TEXT EXCERPT:
------------------------------------------------

Music wasn’t a particular priority for the young Ronan: instead, he showed promise in athletics and at 15, spent time working in Korky’s shoe shop on Henry Street in Dublin.
At 16, however, fame and fortune came knocking when he answered an ad placed in the Evening Herald by one L. Walsh, who was looking to form “Ireland’s answer to Take That”.
He turned up to the audition, sang Cat Stevens’ Father and Son; 25million album sales later, the rest, as they say, is history.
“It was such a long time ago, we were only babies, making it up as we went along,” he recalls of the band’s early days.
“We didn’t really have much direction, and it was crazy to think that it actually worked. I had no idea how crazy it was back then. But we made the most of it, and we had an amazing time; the first six years were outrageous.”
The band split in 2000 before reuniting for a second bite of the cherry in 2007.
The death of Stephen Gately — who is commemorated via a Superman logo tattoo on Keating’s right arm — in 2009 was unexpected, but he and bandmates Keith Duffy, Shane Lynch and Mikey Graham continue as a four-piece to this day.
“When we got back together later on, it was even better again: we got to enjoy it more because we were adults, we got to live it differently,” he explains.
“Losing Stephen was devastating, and that changed the dynamic of the band. But y’know, we’re back again and we’ve got a new album coming out, and we’ll just continue on.
It seems like Boyzone are a bit of a forever band: we just keep doing it in whatever shape or form that we can. We enjoy being together and being around each other, and we find ways to make it work.”
‘Making it work’ has become something of a theme in Keating’s increasingly hectic life.
The past few years have been spent living in Sydney, where he has been a judge and mentor on X Factor Australia since 2010, an experience he describes as “a lot of fun” — particularly since his act Marlisa Punzalan was recently crowned winner of the show’s 2014 series.
But the relocation has proven life-changing in more than one respect; for starters, it’s where he met partner Storm Uechtritz after his marriage to Yvonne Connolly ended in 2011.
“I had a great relationship with Australia generally; I came over here a lot over the years, doing album promotion and touring and so on,” he says.
“So they knew who I was. When Simon [Cowell] asked me to come out and do the panel on the show here, I thought ‘Yeah, deffo – I’m in.’ And I love this country: the food, the wine, the people… and honestly, I love being here.

------------------------------------------------

TASK LIST:
a - Answer these questions using the Ronan Keating article:
(i) Which song did he sing at the audition?
(ii) In what year did the band get back together?
(iii) Since what year has he been a judge on X Factor Australia?
b - Write out the part of the Ronan Keating article from "Music wasn’t a" up to and including "say, is history.", word for word.

INFORMATION PROVIDED:
------------------------------------------------

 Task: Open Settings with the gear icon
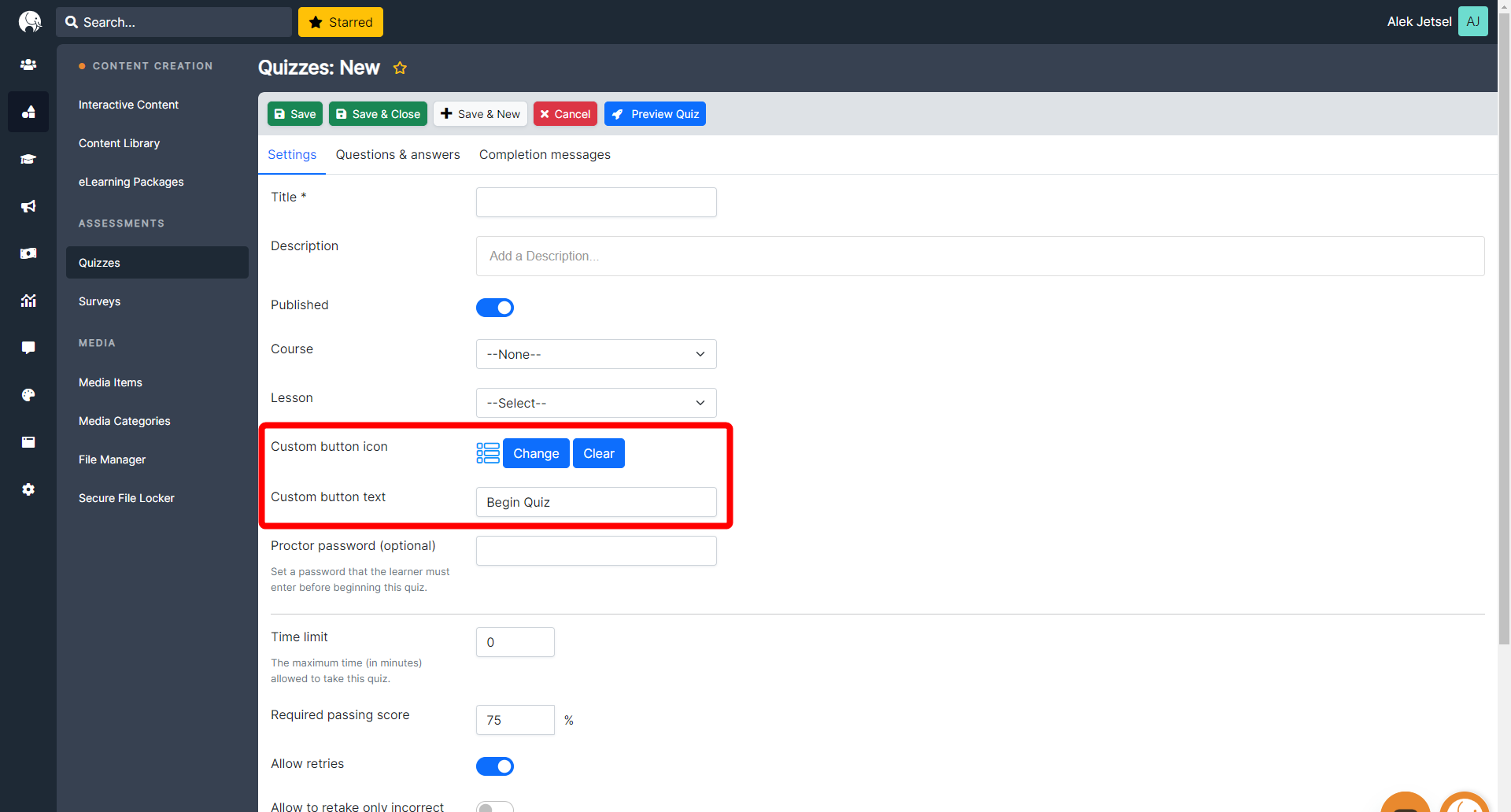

------------------------------------------------

ANSWERS FOR THE EXERCISE:
a -
(i) Cat Stevens' "Father and Son"
(ii) 2007
(iii) 2010

b -
Music wasn’t a particular priority for the young Ronan: instead, he showed promise in athletics and at 15, spent time working in Korky’s shoe shop on Henry Street in Dublin.
At 16, however, fame and fortune came knocking when he answered an ad placed in the Evening Herald by one L. Walsh, who was looking to form “Ireland’s answer to Take That”.
He turned up to the audition, sang Cat Stevens’ Father and Son; 25million album sales later, the rest, as they say, is history.